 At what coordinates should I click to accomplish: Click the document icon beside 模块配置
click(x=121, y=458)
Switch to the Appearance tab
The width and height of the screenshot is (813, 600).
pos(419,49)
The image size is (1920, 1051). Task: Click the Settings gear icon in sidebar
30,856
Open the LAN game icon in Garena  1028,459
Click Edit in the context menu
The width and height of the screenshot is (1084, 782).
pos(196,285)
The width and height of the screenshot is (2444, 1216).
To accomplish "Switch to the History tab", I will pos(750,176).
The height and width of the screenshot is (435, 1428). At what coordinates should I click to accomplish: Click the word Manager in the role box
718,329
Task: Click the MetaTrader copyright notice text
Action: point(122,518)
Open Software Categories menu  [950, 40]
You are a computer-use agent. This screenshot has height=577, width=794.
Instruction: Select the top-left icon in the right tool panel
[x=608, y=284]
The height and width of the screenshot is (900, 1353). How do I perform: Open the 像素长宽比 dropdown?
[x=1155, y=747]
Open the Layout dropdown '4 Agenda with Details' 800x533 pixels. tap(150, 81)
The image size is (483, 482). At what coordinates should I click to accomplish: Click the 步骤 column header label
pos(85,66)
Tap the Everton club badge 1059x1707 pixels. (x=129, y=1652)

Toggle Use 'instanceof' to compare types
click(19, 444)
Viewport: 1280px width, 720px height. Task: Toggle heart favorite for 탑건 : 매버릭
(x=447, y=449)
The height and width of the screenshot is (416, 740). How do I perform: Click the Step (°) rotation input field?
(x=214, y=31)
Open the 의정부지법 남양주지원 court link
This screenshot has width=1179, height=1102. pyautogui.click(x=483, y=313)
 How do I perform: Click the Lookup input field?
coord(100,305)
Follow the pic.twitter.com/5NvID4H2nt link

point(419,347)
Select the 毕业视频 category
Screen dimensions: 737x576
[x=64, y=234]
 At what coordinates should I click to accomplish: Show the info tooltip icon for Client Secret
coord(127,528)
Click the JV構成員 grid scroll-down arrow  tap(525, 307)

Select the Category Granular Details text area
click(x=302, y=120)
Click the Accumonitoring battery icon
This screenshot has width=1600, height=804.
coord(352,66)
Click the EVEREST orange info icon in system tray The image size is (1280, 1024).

Task requirements
Reproduce all the data precisely, word for word.

Answer section
 At what coordinates should I click to accomplish: Click the document icon beside 模块配置
click(x=121, y=458)
Switch to the Appearance tab
The width and height of the screenshot is (813, 600).
pos(419,49)
The image size is (1920, 1051). Task: Click the Settings gear icon in sidebar
30,856
Open the LAN game icon in Garena  1028,459
Click Edit in the context menu
The width and height of the screenshot is (1084, 782).
pos(196,285)
The width and height of the screenshot is (2444, 1216).
To accomplish "Switch to the History tab", I will pos(750,176).
The height and width of the screenshot is (435, 1428). At what coordinates should I click to accomplish: Click the word Manager in the role box
718,329
Task: Click the MetaTrader copyright notice text
Action: point(122,518)
Open Software Categories menu  [950, 40]
You are a computer-use agent. This screenshot has height=577, width=794.
Instruction: Select the top-left icon in the right tool panel
[x=608, y=284]
The height and width of the screenshot is (900, 1353). How do I perform: Open the 像素长宽比 dropdown?
[x=1155, y=747]
Open the Layout dropdown '4 Agenda with Details' 800x533 pixels. tap(150, 81)
The image size is (483, 482). At what coordinates should I click to accomplish: Click the 步骤 column header label
pos(85,66)
Tap the Everton club badge 1059x1707 pixels. (x=129, y=1652)

Toggle Use 'instanceof' to compare types
click(19, 444)
Viewport: 1280px width, 720px height. Task: Toggle heart favorite for 탑건 : 매버릭
(x=447, y=449)
The height and width of the screenshot is (416, 740). How do I perform: Click the Step (°) rotation input field?
(x=214, y=31)
Open the 의정부지법 남양주지원 court link
This screenshot has width=1179, height=1102. pyautogui.click(x=483, y=313)
 How do I perform: Click the Lookup input field?
coord(100,305)
Follow the pic.twitter.com/5NvID4H2nt link

point(419,347)
Select the 毕业视频 category
Screen dimensions: 737x576
[x=64, y=234]
 At what coordinates should I click to accomplish: Show the info tooltip icon for Client Secret
coord(127,528)
Click the JV構成員 grid scroll-down arrow  tap(525, 307)

Select the Category Granular Details text area
click(x=302, y=120)
Click the Accumonitoring battery icon
This screenshot has width=1600, height=804.
coord(352,66)
Click the EVEREST orange info icon in system tray The image size is (1280, 1024).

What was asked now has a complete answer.